Kinder und Technik

Die Ipodisierung des Kinderzimmers

Mein erster eigener PC lief mit Windows 3.1. Ich beherrschte sämtliche DOS-Befehle und ein komplettes Backup passte auf 35 Disketten. Wer am PC spielen oder gar Musik hören wollte, brauchte eine Menge Geduld und ausreichend technisches Verständnis. Doch das änderte sich im Laufe der Zeit. Computer wurden immer alltagstauglicher. Technische Vorkenntnisse wurden immer unwichtiger und gleichzeitig stiegen die Möglichkeiten. Man wurde zu einem Teil dieser Entwicklung.

Als Teenager hatte ich einen Walkman, eine Platten bzw. Kassettensammlung und einen C64. Schallplatten wurden von Freunden ausgeliehen und auf Kassetten überspielt. Einmal, höchstens zweimal im Jahr bestellte man sich zusammen mit Freunden einige neue Platten. Diese hörte man sich gemeinsam an und betrachtete sich stundenlang die Cover. Auf MTV lief noch Musik und es gab noch Telefonzellen.


Bei meinem Sohn ist das alles anders. Er hat einen Ipod.

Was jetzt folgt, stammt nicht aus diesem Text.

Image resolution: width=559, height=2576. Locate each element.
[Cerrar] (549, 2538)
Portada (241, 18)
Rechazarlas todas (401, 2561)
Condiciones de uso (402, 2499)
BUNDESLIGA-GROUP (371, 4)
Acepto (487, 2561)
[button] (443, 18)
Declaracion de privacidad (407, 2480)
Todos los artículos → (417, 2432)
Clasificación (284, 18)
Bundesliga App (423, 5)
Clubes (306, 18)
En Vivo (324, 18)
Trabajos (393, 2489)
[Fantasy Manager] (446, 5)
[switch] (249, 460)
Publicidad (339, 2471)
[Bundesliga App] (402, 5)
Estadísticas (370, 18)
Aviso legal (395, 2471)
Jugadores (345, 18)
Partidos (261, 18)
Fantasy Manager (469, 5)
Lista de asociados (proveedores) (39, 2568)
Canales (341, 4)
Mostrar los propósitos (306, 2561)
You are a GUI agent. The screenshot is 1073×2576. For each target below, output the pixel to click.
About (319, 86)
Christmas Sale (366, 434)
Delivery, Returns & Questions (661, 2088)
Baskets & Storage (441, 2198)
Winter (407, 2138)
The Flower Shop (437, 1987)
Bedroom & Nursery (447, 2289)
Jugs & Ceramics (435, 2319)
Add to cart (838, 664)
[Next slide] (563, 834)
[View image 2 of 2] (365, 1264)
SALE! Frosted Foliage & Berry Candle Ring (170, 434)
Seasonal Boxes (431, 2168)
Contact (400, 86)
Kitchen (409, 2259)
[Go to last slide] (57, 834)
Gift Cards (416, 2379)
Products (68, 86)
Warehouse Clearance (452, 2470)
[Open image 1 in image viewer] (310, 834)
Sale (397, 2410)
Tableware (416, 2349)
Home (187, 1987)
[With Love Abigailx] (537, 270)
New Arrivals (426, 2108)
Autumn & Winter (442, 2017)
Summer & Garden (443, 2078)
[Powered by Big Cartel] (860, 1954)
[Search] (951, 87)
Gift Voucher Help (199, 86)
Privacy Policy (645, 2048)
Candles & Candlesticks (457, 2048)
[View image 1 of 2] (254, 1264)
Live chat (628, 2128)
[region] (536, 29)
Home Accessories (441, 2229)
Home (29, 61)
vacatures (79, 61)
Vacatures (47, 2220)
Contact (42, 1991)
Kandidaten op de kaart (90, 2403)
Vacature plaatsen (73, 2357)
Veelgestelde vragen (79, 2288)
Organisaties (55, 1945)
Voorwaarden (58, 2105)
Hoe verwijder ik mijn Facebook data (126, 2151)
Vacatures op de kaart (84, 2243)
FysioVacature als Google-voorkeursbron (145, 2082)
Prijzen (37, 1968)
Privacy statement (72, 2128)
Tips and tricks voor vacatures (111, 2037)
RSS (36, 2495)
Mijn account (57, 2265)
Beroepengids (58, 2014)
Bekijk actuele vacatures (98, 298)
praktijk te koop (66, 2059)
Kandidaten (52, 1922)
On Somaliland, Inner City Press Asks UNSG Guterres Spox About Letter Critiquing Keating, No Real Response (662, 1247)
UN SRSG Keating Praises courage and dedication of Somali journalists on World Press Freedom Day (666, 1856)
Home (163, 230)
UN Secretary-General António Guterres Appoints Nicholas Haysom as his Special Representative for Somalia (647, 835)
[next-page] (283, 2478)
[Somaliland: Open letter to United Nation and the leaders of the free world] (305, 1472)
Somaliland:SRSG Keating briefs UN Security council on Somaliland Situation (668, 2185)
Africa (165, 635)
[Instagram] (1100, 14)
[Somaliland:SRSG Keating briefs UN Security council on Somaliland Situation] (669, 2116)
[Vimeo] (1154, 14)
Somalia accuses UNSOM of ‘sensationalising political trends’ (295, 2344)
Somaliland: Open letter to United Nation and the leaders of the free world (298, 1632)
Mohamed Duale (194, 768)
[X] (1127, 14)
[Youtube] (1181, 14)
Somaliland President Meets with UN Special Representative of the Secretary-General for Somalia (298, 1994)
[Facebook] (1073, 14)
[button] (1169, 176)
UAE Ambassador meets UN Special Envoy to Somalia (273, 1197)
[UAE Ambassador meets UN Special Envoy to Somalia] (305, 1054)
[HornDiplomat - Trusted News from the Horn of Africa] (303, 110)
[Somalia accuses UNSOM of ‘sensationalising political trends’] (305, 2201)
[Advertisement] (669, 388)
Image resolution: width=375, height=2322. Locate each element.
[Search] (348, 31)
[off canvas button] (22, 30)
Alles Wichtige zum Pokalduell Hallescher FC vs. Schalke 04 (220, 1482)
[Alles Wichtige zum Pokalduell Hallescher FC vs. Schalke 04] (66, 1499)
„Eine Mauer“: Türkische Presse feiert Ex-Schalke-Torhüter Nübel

Mein Sohn ist ein digital native. Er wächst in einer Zeit auf, in der Computer und Handys Technologien des Alltags sind. Für ihn ist es eine Selbstverständlichkeit, sich über das Internet zu verabreden oder Verabredungen über das Handy zu koordinieren. Er kennt keinen Alltag ohne digitale Technologien. Das ist auch gut so. Doch muss ich mir immer wieder bewusst machen, dass er den Umgang mit der Technik nicht mit der Muttermilch aufgesogen hat. Wie alles andere, muss auch ein digital native den Umgang mit der Technik von jemanden erlernen.

Ein Ipod startet nicht von allein

Das Weihnachtsgeld ist üppig ausgefallen. Nicht das eigene, sondern das meines dreizehnjährigen Sohnes. Das Geld soll in einen Ipod touch investiert werden. Ich staune nicht schlecht, wie er das Vorführmodel im Elektronikmarkt bedienen kann. Er weiß und kann alles. Er weiß wo es die apps gibt und was diese alles können. Doch als ich ihn frage, ob er überhaupt itunes auf seinem Rechner hat und ob er weiß, dass die meisten dieser apps, sowie alle mp3 Geld kosten, schaut er mich mit einem Blick an und ohne etwas zu sagen, lese ich seine Gedanken: Du sollst nicht an der Allmacht (m)eines Ipods zweifeln.

Das tue ich trotzdem. Aber ich zweifele nicht an der Allmacht des Marktes und fürchte nur schlecht gelaunte Teenager. Der Ipod erhält einen Besitzer.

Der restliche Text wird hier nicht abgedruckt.